::: Entries shown :::

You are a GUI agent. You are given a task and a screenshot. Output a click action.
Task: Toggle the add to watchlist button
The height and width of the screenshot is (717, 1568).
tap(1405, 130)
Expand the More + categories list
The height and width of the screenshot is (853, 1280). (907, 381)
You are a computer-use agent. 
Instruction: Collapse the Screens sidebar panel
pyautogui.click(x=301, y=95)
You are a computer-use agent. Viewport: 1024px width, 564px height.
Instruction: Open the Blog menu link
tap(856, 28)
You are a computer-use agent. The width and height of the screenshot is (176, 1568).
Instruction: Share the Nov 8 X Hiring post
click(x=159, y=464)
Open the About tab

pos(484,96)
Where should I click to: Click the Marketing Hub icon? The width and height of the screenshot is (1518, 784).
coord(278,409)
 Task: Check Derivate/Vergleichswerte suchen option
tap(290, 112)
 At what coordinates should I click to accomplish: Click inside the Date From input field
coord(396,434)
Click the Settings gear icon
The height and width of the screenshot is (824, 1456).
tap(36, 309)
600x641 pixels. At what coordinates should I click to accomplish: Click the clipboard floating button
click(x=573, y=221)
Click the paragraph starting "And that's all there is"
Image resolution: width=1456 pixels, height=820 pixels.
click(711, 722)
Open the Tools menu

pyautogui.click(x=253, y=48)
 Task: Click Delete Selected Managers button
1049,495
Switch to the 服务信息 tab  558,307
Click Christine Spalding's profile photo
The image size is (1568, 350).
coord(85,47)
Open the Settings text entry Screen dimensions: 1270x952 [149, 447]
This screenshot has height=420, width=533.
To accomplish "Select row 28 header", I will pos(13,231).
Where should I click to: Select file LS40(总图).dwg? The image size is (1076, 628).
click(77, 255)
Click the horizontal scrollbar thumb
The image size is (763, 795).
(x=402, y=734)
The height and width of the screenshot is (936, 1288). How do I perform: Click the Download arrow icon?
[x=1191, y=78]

:::

Work instructions:
State how many lines of the items above contain the string "Where", matching case exactly. Give only the number.

Worked solution:
2